A: We didn’t step on each other’s toes too much. I was the creative side of the business; I had an aptitude, eye and enthusiasm for it. Maureen’s always been much more down to earth. If someone had to be fired, she fired them because I couldn’t stand doing it. At the beginning, all of our ‘board meetings’ were held in the middle of the night when one of us couldn’t sleep. We’d wake the other one up to say ‘we’ve got to discuss this right now’!
On Travel
Q: Do you think you’ll ever sate that travel bug?
A: No. The first time you do something is always the most interesting. I can always find destinations I’ve not been to before. Not all of them work out but some of them you just think ‘Wow, that was a really good trip!’ I’ve got an assortment of friends who are the same way, and they’re all slightly eccentric in some way. I think eccentricity is a really good trait.
Q: Do you fly business class? Is it a necessity or a luxury?
A: Yeah. They say once you turn left you never turn right again. In one respect it’s a luxury, because it’s really absurdly expensive. You can’t logically justify the cost at all. But on the other hand, I can afford it, so I’d rather spend money on that than a lot of other things. It does just make my life much, much easier.
Q: Do you have a favourite airline?
A: I try and play the field. It’s the same with hotels. I feel guilty when I stay in the same hotel twice. I think I should be trying something else.
Q: What do you hate most about travelling?
A: Airport security! There’s this jumble of people, some going slower and some going faster. The thing that drives me craziest of all is that you’re got this tiny little space before the x-ray machine to do everything. It’s completely illogical. I’d love to take over the design of airport security. I’d do a much better job!
Q: What are your travel essentials?
A: I always carry a GPS. I like to see how fast we’re going and how far we’ve got to go. I can’t travel without a laptop these days. Partly because my handwriting is so awful! I always carry a mobile. I hate not having a window seat, I like to look out and see what’s down there. I always have a camera as well, because sometimes I want to photograph what’s down there. But I do travel light!

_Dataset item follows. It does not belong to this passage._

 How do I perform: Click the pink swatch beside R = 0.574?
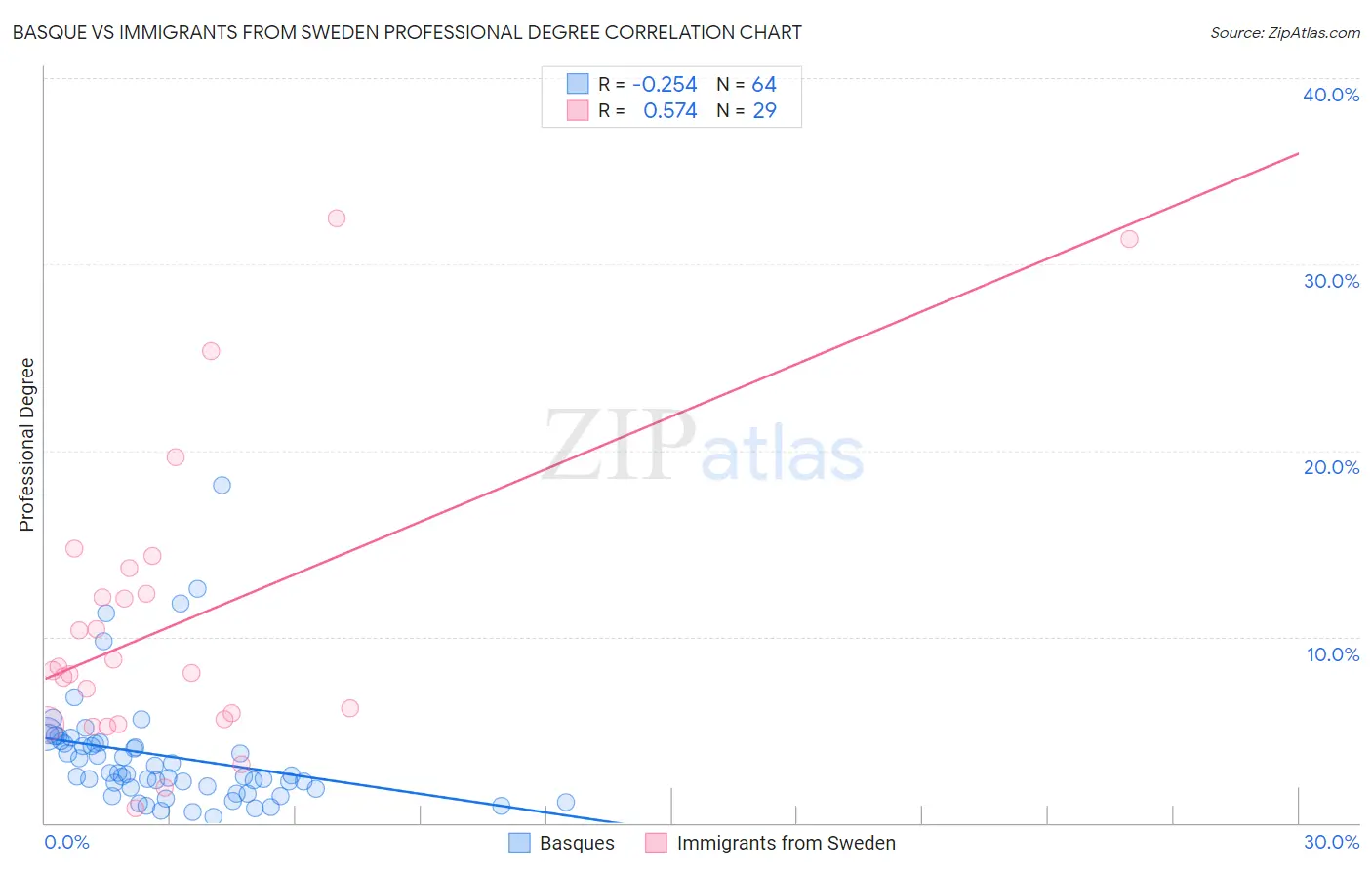click(x=578, y=110)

Q: Where do you still want to go?
A: There is a long list! Some of them are really bad places. Yemen’s always fascinated me. Every time it gets a bit safer I think I should leave right now! There are a number of countries in Africa that really intrigue me, because they’re so misguided. I’d like to go to some of them.
On life and looking forward
Q: So what is your future path?
A: Three things: I’m going to keep doing what I’m already doing, writing and contributing to magazines and papers. We’ll carry on with (charity work at) The Lonely Planet Foundation and contributions to the Wheeler Centre, which promote literacy and literature. I’m involved with the London Business School on an academic level, my wife is working on an opera project with Opera Australia, and I still travel about four months a year. So there’s no shortage of things to keep me out of trouble. Or in trouble. But I’m open to suggestions!
Q: Any advice for entrepreneurs?
A: Do something you love. If you love it and you don’t make money out of it, it doesn’t matter because you’re enjoying it. Other people will realise you love what you do, and it’s catching. You get a buzz out of that, you think whatever they’re producing or selling or doing must be good because they’re so keen about it! I love enthusiastic people.
Q: If travel wasn’t your passion, would you have started another business?
A: I often wonder that, it’s that Sliding Doors thing. I was originally an engineer. I still know a guy I went to uni with, and I look at him as a sort of test of what I could have done with my life. But he’s been an employee his whole life. I can’t imagine doing any better than I’ve done, but I’ve been very lucky.